MRI is considered the initial diagnostic imaging method for a SEH. The variability of the signal intensity can make the diagnosis difficult, but this phenomenon can also be helpful in determining the phase of the hematoma. In the acute phase, the hematoma appears isointense when compared with the spinal cord on T1-weighted images, and hyperintense on T2-weighted images. In the subacute stage, hematomas show characteristic high signal intensity on T1-weighted images, whereas they tend to be slightly hypointense or hyperintense on T2-weighted images. In the chronic stage, hematomas appear hyperintense on both T1- and T2-weighted images1).

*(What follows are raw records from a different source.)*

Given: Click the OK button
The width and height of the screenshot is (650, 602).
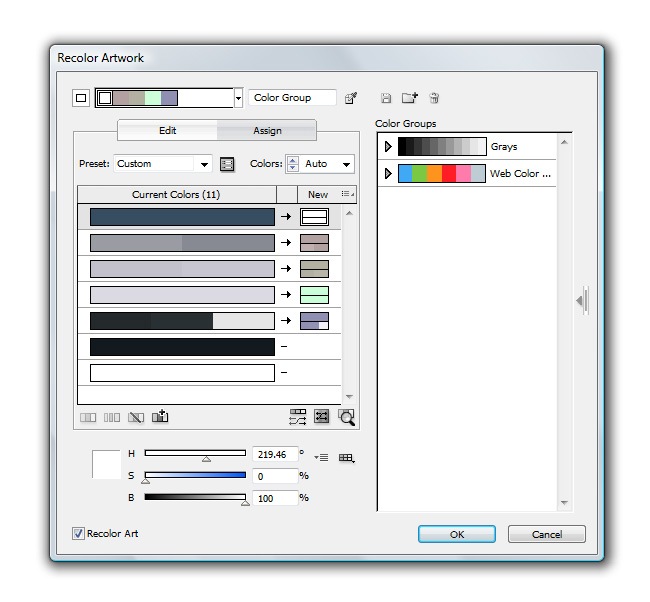Looking at the screenshot, I should tap(457, 534).
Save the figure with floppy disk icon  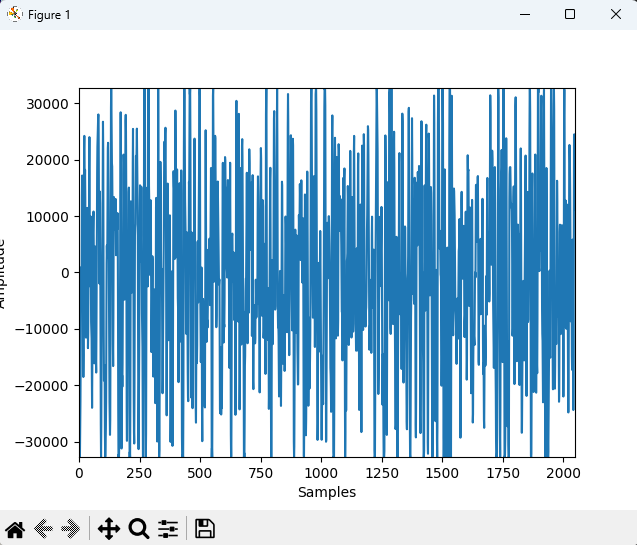pyautogui.click(x=205, y=529)
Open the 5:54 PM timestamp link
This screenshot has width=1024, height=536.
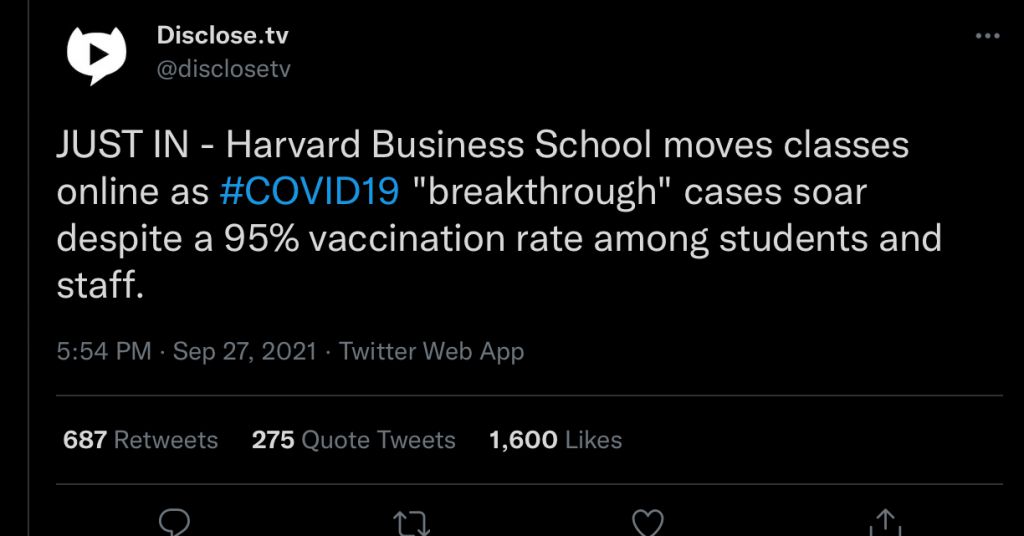(x=104, y=351)

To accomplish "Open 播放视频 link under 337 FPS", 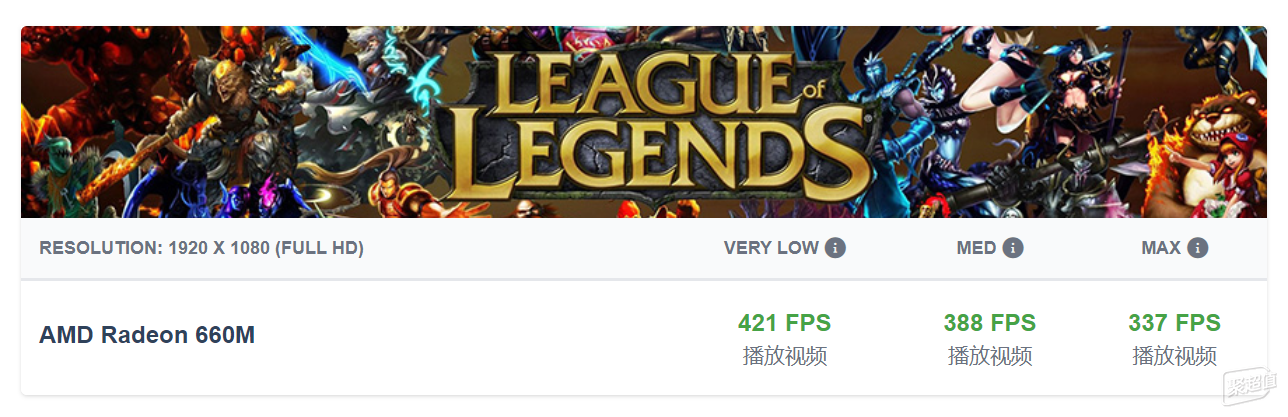I will 1175,356.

The prognosis of SEH appears to be related to the severity of the preoperative neurological deficits and the time to intervention; early surgical treatment is crucial for good outcomes8). For this reason, urgent decompression is the treatment of choice for SEH5). However, in the case of a neurologically intact patient with SEH related to Kummell's disease, vertebroplasty alone may be effective treatment for the hematoma. A cleft or cavity completely filled with bone cement can block the connection between the intravertebral cleft and epidural space and aid in the spontaneous resolution of the hematoma over time.
CONCLUSION
This case illustrates an uncommon case of SEH in a patient with Kummell's disease. Although rare, the possibility of chronic SEH should be kept in mind in patients with Kummell's disease.